## What the task asks
Leave out every line before the one containing "You are a computer-use", and set down that line and the rest through the end of the listing exactly.

►

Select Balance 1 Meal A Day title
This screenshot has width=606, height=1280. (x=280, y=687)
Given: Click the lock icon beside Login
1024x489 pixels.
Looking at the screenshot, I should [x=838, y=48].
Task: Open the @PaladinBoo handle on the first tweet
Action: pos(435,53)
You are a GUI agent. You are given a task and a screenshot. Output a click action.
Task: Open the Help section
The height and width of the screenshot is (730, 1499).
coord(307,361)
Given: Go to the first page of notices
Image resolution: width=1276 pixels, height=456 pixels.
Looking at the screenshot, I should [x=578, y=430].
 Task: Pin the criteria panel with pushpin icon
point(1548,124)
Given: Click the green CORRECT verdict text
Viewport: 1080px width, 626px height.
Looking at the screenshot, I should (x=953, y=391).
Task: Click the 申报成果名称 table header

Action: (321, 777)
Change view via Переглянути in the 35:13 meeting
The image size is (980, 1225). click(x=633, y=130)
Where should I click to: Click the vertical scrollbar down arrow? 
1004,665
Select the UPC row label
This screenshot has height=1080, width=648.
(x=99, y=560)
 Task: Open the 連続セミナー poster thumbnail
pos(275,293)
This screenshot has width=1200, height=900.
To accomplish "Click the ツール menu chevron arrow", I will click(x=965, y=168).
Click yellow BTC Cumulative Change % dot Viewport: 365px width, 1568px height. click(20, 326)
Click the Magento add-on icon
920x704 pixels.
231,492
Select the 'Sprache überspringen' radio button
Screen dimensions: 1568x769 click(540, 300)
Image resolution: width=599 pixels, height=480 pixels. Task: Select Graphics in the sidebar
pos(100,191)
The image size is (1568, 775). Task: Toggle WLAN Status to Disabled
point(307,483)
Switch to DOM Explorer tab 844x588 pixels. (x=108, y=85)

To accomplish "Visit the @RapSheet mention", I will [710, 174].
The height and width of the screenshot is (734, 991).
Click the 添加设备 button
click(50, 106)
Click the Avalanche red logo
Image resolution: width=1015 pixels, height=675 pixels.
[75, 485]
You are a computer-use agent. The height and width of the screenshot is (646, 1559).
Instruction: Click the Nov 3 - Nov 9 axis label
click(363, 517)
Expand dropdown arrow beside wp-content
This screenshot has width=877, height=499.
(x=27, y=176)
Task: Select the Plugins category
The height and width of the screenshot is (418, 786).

◄

## Output below
You are a computer-use agent. The height and width of the screenshot is (646, 1559).
Instruction: Click the Nov 3 - Nov 9 axis label
click(363, 517)
Expand dropdown arrow beside wp-content
This screenshot has width=877, height=499.
(x=27, y=176)
Task: Select the Plugins category
The height and width of the screenshot is (418, 786).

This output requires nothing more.